Proteolix, Inc. today announced that data from preclinical studies of carfilzomib and PR-957 will be presented at the 2009 ACR/ARHP Annual Scientific Meeting on October 16 - 21 in Philadelphia, PA.
Carfilzomib is the first in a new class of selective, irreversible proteasome inhibitors, and is currently enrolling patients in multiple oncology clinical trials, including a Phase 2 study in patients with relapsed and refractory multiple myeloma. PR-957 is Proteolix's preclinical-stage selective immunoproteasome inhibitor.

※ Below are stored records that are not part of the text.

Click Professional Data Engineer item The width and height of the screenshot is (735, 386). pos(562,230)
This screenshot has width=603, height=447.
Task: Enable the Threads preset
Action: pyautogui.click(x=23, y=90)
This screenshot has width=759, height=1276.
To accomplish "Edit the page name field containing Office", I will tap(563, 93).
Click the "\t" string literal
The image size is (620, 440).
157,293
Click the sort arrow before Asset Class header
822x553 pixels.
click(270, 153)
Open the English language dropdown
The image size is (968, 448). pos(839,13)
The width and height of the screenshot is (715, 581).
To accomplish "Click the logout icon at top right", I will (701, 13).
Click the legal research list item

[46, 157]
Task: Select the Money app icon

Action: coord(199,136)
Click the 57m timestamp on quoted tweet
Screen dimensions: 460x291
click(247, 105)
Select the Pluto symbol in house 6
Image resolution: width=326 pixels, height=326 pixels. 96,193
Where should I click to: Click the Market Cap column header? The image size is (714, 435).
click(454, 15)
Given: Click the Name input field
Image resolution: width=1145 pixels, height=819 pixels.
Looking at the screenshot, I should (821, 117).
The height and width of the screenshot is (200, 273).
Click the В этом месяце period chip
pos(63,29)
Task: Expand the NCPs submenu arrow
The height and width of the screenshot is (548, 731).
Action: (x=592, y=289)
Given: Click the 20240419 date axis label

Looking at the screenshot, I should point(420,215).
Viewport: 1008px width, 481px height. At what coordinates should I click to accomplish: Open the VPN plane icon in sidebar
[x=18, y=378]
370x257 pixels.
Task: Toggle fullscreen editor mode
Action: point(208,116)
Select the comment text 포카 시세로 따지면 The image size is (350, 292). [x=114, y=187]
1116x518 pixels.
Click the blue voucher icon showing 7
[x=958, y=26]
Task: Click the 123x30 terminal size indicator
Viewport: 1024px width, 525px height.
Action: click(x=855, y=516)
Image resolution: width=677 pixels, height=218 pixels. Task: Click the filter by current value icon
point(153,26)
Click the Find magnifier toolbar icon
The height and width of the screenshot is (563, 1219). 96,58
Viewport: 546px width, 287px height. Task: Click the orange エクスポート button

Data presented at the ACR/ARHP Annual Meeting support the role for proteasome inhibition - and specifically for targeting the immunoproteasome - in the treatment of autoimmune disorders. In oral presentations on Sunday October 18th, scientists from the University of Rochester Medical Center will present data that demonstrate carfilzomib and PR-957 block inflammatory pathways underlying lupus and involved in disease progression. In multiple mouse models of systemic lupus erythematosus (SLE), carfilzomib administration on its current clinical dose schedule was effective at reducing clinical signs of disease. These effects are also induced via selective inhibition of the immunoproteasome with PR-957, extending published results that PR-957 blocks disease progression in models of rheumatoid arthritis and other autoimmune indications. On Monday Oct 19th, Proteolix scientists will present data that demonstrate PR-957 blocks human inflammatory T-cell function in vitro, further supporting the immunoproteasome as a target in autoimmune diseases. Taken together, these data provide a biologic rationale for use of proteasome inhibitors in SLE and other autoimmune disorders.